Bad bosses

Hand your bad boss a mirror and they probably still will not recognize themselves. This has been a situation encountered for generation after generation. In fact, it started with sweatshops in the 1800s. Desperate economic times exacerbate working conditions and leave employees feeling hopeless.

Examples of bad bosses:

  • A vice-president at a local Houston bank repeatedly refused to contact the insurance agent for the death claim of an employee’s child. The life insurance premiums were paid by the bank as part of the employees benefit package. The employee was positive the child was included on the policy but the vice-president refused to file the claim. A formal complaint took 2 years to process before the insurance claim was paid to the employee.
  • A sales team working for a Houston, Texas company was constantly being berated and demeaned by a boss who frequently ran the company in an intoxicated state. Multiple weekly meetings subjected staff to instantaneous employee terminations, conveying to the staff how inept and stupid they were, referring to employees with racial slurs and numerous additional violent tirades.
  • A major home builder in Houston, Texas employs a sales team who are required to work a set and specific schedule and at times at remote locations.

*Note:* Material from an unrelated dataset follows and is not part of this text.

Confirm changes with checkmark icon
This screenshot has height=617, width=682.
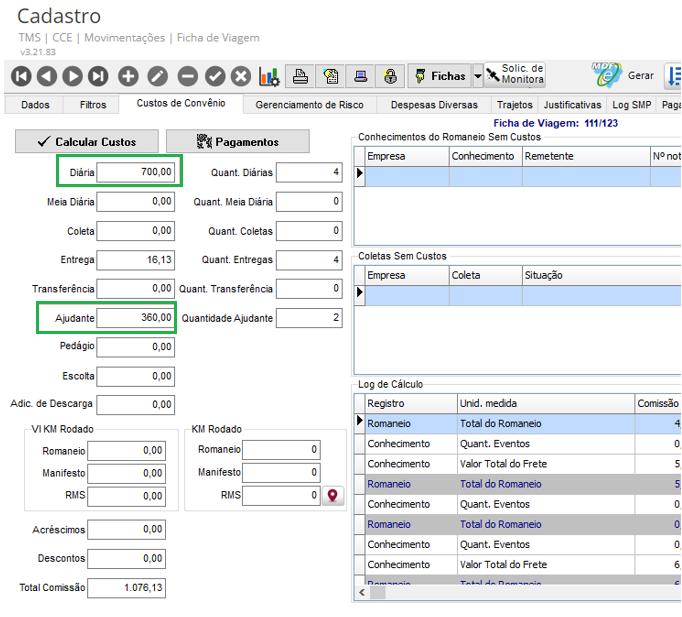pyautogui.click(x=215, y=76)
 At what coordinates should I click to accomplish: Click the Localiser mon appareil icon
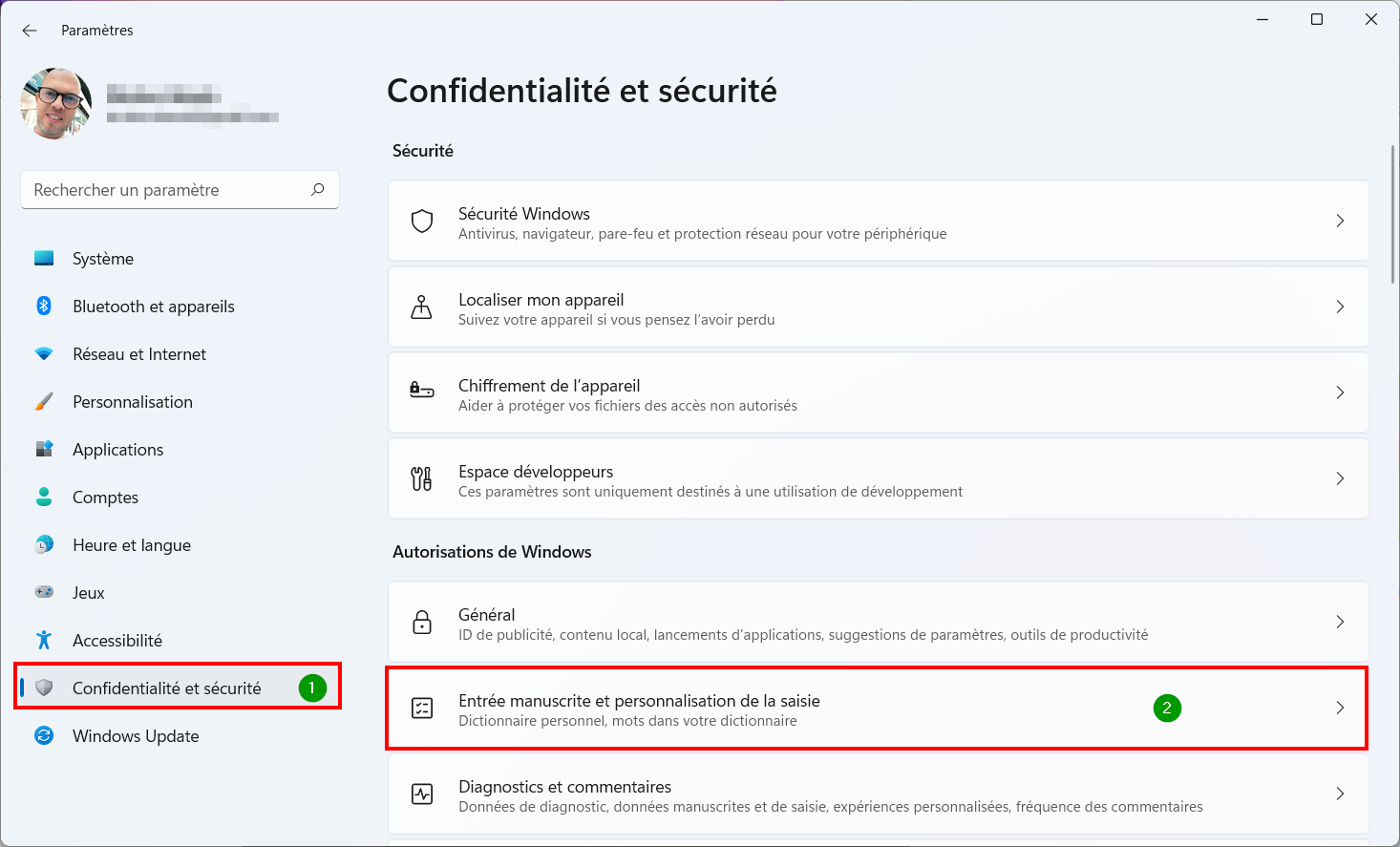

They are required to follow a strict dress code, present specific and detailed sales presentations, work as real estate agents without credentials, clean and vacuum model homes, drive customers around in their private vehicles without compensation and attend required meetings. These sales representatives do not receive an hourly wage. They are paid commission only. Sales meetings are an emotional beating. Employees are told they are not allowed to leave their assigned locations to eat lunch. Schedules many times exceed 50 or 60 hours per week.  They are constantly informed they will be terminated if they are over a minute late for work. They are expected to use their personal mobile phones, without compensation, and answer it 24/7 to accommodate customer’s needs.
  • A retail store in Paris, Texas is managed, term used loosely, by a woman conveying her religious convictions through visual, verbal and administrative means. Each meeting is a 2 hour lecture for “achieving your superior self” and “listening to the voice that does not speak”. There is never any two way communication at these meetings. The staff sits in silence while receiving the sermon from the front seat. Most meetings include the sermon on each employee being dispensable and easily replaced. Is this why there is a continual ad for help wanted for this establishment?
  • A major retail chain in Pittsburgh, PA had a long tenured credit/collection staff. They had successfully driven off each manager within a year of service. The general manager was oblivious to the practiced behaviors of referring to the first female credit manager as a “white prince-ass” and 100% of the staff calling off sick on Black Friday, the day after Thanksgiving. They came in late – if they showed at all and left early. The general manager did not want to exercise his right to terminate them because they had been employed there for many years. He was also afraid to reprimand or call them out for adverse verbal outbursts for fear of racial bias accusations or a lawsuit.

Most managers break federal/state employment law because they are untrained or simply do not care. There is a broad circle of bosses on a control trip and exercise their ignorance of the law because they can. Desperate times create desperate employees. There are the under employed out there now enduring untold humiliations at the hand of taskmasters knowing there are few places to turn to.

Bosses compensated for keeping expenses “under control” create maltreatment exercised through frigid or intolerable heat exposure within the work environment. OSHA requirements are ignored due to not providing necessary safety equipment. Employees are now “paying” for the privilege to be employed with desk fees, providing their own office supplies, cell phones, vehicles, occupational insurance, uniforms, mileage, land line use, cost per copy of work related materials, postage, and customer related entertainment expenses. These are not necessarily 1099 employees.

The blue collar employee community is subjected to extensive verbal abuse. Construction workers, service staffs, domestic labor, retail and industrial rank & file are constant targets for denigration. There is a prevalent attitude that the workers don’t know enough to report discrimination, oppression or mistreatment. Management may be positioned from within the in-house force without the benefit of formal education for the advancement. As in families, we do what we know. If the example was poor, the abuse continues.

The first step is recognition. If you find yourself in a derogatory work environment, try your best to get the hell out. Continuing to subject yourself to money monger predators will certainly change who you are. Be tenacious and patient during your journey. There are great places to work and wonderful people to learn from. God speed.